Osteoarthrosis (OA) is a disease characterized by a progressive loss of articular cartilage accompanied by subchondral bone sclerosis. To day, the aetiology of this disease still remains unknown. However, recent data have suggested an active participation of bone in the initiation and/or progression of this disease, which could greatly alter our approach in its treatment. Our hypothesis is that a phenotypical alteration of OA osteoblasts (Ob) could be responsible for the initiation and/or progression of OA resulting from an abnormal bone metabolism. To evaluate this hypothesis, we have developed a primary cell culture model of Ob isolated from the human subchondral bone plate of tibial plateau.
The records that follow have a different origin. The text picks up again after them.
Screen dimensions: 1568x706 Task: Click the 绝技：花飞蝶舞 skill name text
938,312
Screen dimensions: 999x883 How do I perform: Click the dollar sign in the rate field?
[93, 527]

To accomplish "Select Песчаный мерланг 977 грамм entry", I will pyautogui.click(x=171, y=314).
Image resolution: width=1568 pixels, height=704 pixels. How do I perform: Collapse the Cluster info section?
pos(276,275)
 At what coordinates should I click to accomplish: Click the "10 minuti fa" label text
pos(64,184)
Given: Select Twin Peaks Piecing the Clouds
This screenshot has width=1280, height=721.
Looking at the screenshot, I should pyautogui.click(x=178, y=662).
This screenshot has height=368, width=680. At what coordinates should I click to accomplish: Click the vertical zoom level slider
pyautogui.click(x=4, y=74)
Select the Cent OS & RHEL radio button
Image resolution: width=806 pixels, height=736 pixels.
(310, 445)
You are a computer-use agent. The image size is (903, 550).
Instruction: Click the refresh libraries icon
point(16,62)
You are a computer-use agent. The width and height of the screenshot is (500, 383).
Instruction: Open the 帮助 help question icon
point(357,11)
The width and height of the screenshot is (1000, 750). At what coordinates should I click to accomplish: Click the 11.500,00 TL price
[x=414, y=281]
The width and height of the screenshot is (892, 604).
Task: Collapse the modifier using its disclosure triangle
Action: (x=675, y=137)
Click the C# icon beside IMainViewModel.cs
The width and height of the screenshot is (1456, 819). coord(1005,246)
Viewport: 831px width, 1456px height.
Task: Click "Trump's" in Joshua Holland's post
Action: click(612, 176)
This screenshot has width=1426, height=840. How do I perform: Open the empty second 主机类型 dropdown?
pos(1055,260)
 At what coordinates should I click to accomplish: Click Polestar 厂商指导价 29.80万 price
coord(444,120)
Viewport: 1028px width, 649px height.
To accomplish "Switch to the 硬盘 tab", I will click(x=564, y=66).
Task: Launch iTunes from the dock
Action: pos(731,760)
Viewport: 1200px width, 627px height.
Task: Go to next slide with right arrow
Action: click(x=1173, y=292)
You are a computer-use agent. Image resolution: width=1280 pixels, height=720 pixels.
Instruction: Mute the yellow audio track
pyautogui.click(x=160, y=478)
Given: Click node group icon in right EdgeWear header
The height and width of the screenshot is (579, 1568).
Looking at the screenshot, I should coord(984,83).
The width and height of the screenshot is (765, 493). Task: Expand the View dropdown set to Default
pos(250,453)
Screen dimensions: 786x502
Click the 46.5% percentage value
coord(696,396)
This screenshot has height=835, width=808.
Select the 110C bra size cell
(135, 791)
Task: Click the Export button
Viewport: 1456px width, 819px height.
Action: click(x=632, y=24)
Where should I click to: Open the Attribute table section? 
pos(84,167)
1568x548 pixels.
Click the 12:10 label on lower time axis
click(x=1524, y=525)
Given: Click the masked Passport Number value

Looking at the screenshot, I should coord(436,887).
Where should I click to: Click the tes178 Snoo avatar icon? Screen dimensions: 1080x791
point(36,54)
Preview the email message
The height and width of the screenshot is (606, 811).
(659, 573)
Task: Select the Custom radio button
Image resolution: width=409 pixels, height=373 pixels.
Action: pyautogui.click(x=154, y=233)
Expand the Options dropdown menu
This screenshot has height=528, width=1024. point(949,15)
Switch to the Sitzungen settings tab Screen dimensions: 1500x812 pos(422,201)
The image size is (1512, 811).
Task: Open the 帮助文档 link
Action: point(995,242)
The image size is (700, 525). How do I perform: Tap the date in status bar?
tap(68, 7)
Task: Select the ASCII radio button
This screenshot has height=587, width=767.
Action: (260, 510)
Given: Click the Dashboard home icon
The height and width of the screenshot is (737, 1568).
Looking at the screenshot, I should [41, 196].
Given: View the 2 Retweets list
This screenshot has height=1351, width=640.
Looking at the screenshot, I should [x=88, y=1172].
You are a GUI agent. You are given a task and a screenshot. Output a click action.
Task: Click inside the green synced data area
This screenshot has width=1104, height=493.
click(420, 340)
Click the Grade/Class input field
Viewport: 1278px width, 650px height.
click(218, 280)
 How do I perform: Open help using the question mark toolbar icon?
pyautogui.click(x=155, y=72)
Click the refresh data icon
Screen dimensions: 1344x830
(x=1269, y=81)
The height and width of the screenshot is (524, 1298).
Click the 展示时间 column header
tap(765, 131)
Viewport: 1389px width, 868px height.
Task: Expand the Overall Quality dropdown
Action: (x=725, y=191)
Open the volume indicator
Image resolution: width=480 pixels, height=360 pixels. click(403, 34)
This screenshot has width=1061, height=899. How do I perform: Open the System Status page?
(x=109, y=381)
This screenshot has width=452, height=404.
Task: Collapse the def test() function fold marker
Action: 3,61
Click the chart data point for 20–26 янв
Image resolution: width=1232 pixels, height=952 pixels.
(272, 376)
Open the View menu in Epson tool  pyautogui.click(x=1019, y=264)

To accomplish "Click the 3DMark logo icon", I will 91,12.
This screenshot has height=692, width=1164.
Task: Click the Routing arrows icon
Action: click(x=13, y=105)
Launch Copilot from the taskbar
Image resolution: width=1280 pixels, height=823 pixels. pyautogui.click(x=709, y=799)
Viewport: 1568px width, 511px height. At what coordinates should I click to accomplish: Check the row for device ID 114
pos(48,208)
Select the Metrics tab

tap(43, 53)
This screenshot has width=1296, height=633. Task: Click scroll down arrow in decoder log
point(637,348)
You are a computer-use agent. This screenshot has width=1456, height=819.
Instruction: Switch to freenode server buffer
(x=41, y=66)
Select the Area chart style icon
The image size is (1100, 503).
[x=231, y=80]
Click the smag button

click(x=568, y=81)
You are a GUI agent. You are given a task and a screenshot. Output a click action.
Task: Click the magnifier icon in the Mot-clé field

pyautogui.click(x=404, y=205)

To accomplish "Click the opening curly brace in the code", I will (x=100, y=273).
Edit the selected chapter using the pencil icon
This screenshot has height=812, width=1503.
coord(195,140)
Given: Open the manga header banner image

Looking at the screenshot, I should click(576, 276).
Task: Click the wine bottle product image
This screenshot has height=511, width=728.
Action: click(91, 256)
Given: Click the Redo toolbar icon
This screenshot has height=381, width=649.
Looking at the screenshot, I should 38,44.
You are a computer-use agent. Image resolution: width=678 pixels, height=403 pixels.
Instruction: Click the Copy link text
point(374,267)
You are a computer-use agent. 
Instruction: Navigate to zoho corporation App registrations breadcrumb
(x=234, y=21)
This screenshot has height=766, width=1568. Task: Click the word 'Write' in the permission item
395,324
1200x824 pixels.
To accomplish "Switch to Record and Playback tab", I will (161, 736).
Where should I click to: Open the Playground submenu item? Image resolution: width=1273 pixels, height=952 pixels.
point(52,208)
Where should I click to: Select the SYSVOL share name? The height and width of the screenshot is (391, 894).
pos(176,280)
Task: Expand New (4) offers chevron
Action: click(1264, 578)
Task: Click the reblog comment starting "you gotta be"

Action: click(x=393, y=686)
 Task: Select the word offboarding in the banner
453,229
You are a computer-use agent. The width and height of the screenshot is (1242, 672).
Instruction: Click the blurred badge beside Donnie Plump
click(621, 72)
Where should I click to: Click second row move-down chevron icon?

Our results have demonstrated that OA Ob are more resistant than normal Ob to PTH stimulation, which is the principal bone resorbing hormone, thus partially explaining the bone sclerosis observed in OA. On the other hand, OA Ob presents an increased metabolism, characterized by their high level of alkaline phosphatase activity and osteocalcin release. Moreover, the principal bone anabolic factors, namely TGF-β and IGF-1, are also increased in OA Ob, which could further enhance bone sclerosis. Experiments were also conducted to clearly evaluate the production of a variety of bone factors by OA Ob. Our results indicated that IL-6 and PGE₂ production by subchondral Ob can discriminate two subgroups of OA patients that cannot otherwise be separated by their phenotypic cell markers. Those subgroups, possibly representing different stages in this pathology, have allowed us to explain a variety of characteristics of OA Ob, such as their increased IGF-1 and LTB₄ production. Finally, we also demonstrated a downregulation of the IGF-1 binding proteins and some alterations in the signal transduction of IGF-1 in OA Ob, which clearly demonstrate an abnormal bone metabolism by these cells. Indeed, OA Ob presented an increased activation of the MAPK pathway following IGF-1 stimulation, thus giving an insight to the molecular mechanisms involved in their upregulation. The aim of our study was to demonstrate the importance of the subchondral bone in OA in order to promote clinical interventions that are considering every component of the articulation, compared to the current cartilage-oriented interventions.